=== INPUT MATERIAL ===

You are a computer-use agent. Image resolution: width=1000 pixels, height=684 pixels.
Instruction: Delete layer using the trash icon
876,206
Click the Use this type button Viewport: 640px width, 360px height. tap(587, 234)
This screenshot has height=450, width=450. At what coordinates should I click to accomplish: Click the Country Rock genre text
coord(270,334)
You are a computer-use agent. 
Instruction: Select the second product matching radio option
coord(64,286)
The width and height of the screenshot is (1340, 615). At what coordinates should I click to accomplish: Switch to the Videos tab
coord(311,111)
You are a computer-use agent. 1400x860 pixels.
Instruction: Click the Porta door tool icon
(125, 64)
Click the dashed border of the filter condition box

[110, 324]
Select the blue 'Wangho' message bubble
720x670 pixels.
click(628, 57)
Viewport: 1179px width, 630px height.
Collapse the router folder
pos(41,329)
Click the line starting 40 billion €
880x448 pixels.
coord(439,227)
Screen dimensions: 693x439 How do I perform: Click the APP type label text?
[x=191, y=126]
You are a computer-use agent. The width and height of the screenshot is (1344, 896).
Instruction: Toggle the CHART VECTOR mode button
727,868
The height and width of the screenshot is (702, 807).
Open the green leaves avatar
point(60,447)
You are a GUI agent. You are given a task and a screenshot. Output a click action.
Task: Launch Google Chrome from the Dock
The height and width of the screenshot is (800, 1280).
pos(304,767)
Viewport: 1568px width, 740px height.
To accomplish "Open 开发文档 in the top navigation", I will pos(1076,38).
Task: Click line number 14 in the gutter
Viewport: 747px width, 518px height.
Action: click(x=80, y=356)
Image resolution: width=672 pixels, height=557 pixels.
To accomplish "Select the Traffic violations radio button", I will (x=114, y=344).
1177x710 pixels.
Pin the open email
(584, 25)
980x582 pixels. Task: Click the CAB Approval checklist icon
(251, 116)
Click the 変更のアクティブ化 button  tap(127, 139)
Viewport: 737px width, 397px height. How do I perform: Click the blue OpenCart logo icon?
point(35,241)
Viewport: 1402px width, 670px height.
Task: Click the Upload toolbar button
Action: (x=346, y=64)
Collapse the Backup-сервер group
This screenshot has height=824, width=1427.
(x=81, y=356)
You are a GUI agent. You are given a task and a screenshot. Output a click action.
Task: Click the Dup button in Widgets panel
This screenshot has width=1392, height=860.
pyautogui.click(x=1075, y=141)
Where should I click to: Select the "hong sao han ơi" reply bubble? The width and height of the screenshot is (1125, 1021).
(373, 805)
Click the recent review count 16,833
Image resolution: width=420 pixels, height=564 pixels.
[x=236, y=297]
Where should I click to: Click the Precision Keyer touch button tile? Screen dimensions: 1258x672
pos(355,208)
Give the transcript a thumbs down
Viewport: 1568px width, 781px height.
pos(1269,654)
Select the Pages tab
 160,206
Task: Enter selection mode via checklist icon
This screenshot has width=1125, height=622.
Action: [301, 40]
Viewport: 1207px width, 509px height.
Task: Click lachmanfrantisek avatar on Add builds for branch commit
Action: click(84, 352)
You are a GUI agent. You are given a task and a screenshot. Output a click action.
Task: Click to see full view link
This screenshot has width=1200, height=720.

===

TASK OBJECTIVE -
The whole of the data above must be given again, unaltered and complete.

YOUR RESPONSE -
You are a computer-use agent. Image resolution: width=1000 pixels, height=684 pixels.
Instruction: Delete layer using the trash icon
876,206
Click the Use this type button Viewport: 640px width, 360px height. tap(587, 234)
This screenshot has height=450, width=450. At what coordinates should I click to accomplish: Click the Country Rock genre text
coord(270,334)
You are a computer-use agent. 
Instruction: Select the second product matching radio option
coord(64,286)
The width and height of the screenshot is (1340, 615). At what coordinates should I click to accomplish: Switch to the Videos tab
coord(311,111)
You are a computer-use agent. 1400x860 pixels.
Instruction: Click the Porta door tool icon
(125, 64)
Click the dashed border of the filter condition box

[110, 324]
Select the blue 'Wangho' message bubble
720x670 pixels.
click(628, 57)
Viewport: 1179px width, 630px height.
Collapse the router folder
pos(41,329)
Click the line starting 40 billion €
880x448 pixels.
coord(439,227)
Screen dimensions: 693x439 How do I perform: Click the APP type label text?
[x=191, y=126]
You are a computer-use agent. The width and height of the screenshot is (1344, 896).
Instruction: Toggle the CHART VECTOR mode button
727,868
The height and width of the screenshot is (702, 807).
Open the green leaves avatar
point(60,447)
You are a GUI agent. You are given a task and a screenshot. Output a click action.
Task: Launch Google Chrome from the Dock
The height and width of the screenshot is (800, 1280).
pos(304,767)
Viewport: 1568px width, 740px height.
To accomplish "Open 开发文档 in the top navigation", I will pos(1076,38).
Task: Click line number 14 in the gutter
Viewport: 747px width, 518px height.
Action: click(x=80, y=356)
Image resolution: width=672 pixels, height=557 pixels.
To accomplish "Select the Traffic violations radio button", I will (x=114, y=344).
1177x710 pixels.
Pin the open email
(584, 25)
980x582 pixels. Task: Click the CAB Approval checklist icon
(251, 116)
Click the 変更のアクティブ化 button  tap(127, 139)
Viewport: 737px width, 397px height. How do I perform: Click the blue OpenCart logo icon?
point(35,241)
Viewport: 1402px width, 670px height.
Task: Click the Upload toolbar button
Action: (x=346, y=64)
Collapse the Backup-сервер group
This screenshot has height=824, width=1427.
(x=81, y=356)
You are a GUI agent. You are given a task and a screenshot. Output a click action.
Task: Click the Dup button in Widgets panel
This screenshot has width=1392, height=860.
pyautogui.click(x=1075, y=141)
Where should I click to: Select the "hong sao han ơi" reply bubble? The width and height of the screenshot is (1125, 1021).
(373, 805)
Click the recent review count 16,833
Image resolution: width=420 pixels, height=564 pixels.
[x=236, y=297]
Where should I click to: Click the Precision Keyer touch button tile? Screen dimensions: 1258x672
pos(355,208)
Give the transcript a thumbs down
Viewport: 1568px width, 781px height.
pos(1269,654)
Select the Pages tab
 160,206
Task: Enter selection mode via checklist icon
This screenshot has width=1125, height=622.
Action: [301, 40]
Viewport: 1207px width, 509px height.
Task: Click lachmanfrantisek avatar on Add builds for branch commit
Action: click(84, 352)
You are a GUI agent. You are given a task and a screenshot. Output a click action.
Task: Click to see full view link
This screenshot has width=1200, height=720.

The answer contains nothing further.